THE RECORDS below:

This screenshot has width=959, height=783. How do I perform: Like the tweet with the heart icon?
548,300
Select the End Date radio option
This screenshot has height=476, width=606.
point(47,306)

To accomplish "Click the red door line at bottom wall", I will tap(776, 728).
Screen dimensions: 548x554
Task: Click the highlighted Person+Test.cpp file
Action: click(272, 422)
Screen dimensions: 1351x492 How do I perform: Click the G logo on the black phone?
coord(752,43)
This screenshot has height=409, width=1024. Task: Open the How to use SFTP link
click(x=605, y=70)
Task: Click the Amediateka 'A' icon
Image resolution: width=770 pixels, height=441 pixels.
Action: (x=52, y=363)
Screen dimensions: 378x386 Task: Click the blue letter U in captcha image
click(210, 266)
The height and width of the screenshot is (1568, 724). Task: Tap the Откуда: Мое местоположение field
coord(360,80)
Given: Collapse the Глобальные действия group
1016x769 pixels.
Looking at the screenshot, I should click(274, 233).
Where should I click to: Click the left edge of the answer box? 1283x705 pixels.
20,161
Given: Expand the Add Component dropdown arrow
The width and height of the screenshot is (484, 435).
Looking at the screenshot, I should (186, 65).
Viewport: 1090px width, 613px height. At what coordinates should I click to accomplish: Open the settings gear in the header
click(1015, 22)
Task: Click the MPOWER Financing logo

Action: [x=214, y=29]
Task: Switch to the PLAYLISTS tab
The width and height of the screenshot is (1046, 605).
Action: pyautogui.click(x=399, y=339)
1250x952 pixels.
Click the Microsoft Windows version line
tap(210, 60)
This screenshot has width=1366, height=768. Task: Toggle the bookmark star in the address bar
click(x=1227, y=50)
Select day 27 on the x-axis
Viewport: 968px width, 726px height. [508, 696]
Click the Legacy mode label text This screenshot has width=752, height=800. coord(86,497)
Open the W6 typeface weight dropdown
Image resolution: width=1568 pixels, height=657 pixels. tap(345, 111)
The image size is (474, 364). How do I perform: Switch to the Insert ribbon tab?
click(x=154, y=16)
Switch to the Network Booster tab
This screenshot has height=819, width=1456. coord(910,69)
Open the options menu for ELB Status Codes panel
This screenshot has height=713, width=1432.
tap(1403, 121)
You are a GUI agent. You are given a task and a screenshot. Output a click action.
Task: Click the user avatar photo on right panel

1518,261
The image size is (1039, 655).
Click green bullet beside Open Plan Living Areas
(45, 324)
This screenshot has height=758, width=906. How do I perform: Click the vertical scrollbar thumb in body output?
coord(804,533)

End of THE RECORDS.

ABOUT THIS EXERCISE – Print the data word for word.

ANSWER TO THE PROBLEM –
This screenshot has width=959, height=783. How do I perform: Like the tweet with the heart icon?
548,300
Select the End Date radio option
This screenshot has height=476, width=606.
point(47,306)

To accomplish "Click the red door line at bottom wall", I will tap(776, 728).
Screen dimensions: 548x554
Task: Click the highlighted Person+Test.cpp file
Action: click(272, 422)
Screen dimensions: 1351x492 How do I perform: Click the G logo on the black phone?
coord(752,43)
This screenshot has height=409, width=1024. Task: Open the How to use SFTP link
click(x=605, y=70)
Task: Click the Amediateka 'A' icon
Image resolution: width=770 pixels, height=441 pixels.
Action: (x=52, y=363)
Screen dimensions: 378x386 Task: Click the blue letter U in captcha image
click(210, 266)
The height and width of the screenshot is (1568, 724). Task: Tap the Откуда: Мое местоположение field
coord(360,80)
Given: Collapse the Глобальные действия group
1016x769 pixels.
Looking at the screenshot, I should click(274, 233).
Where should I click to: Click the left edge of the answer box? 1283x705 pixels.
20,161
Given: Expand the Add Component dropdown arrow
The width and height of the screenshot is (484, 435).
Looking at the screenshot, I should (186, 65).
Viewport: 1090px width, 613px height. At what coordinates should I click to accomplish: Open the settings gear in the header
click(1015, 22)
Task: Click the MPOWER Financing logo

Action: [x=214, y=29]
Task: Switch to the PLAYLISTS tab
The width and height of the screenshot is (1046, 605).
Action: pyautogui.click(x=399, y=339)
1250x952 pixels.
Click the Microsoft Windows version line
tap(210, 60)
This screenshot has width=1366, height=768. Task: Toggle the bookmark star in the address bar
click(x=1227, y=50)
Select day 27 on the x-axis
Viewport: 968px width, 726px height. [508, 696]
Click the Legacy mode label text This screenshot has width=752, height=800. coord(86,497)
Open the W6 typeface weight dropdown
Image resolution: width=1568 pixels, height=657 pixels. tap(345, 111)
The image size is (474, 364). How do I perform: Switch to the Insert ribbon tab?
click(x=154, y=16)
Switch to the Network Booster tab
This screenshot has height=819, width=1456. coord(910,69)
Open the options menu for ELB Status Codes panel
This screenshot has height=713, width=1432.
tap(1403, 121)
You are a GUI agent. You are given a task and a screenshot. Output a click action.
Task: Click the user avatar photo on right panel

1518,261
The image size is (1039, 655).
Click green bullet beside Open Plan Living Areas
(45, 324)
This screenshot has height=758, width=906. How do I perform: Click the vertical scrollbar thumb in body output?
coord(804,533)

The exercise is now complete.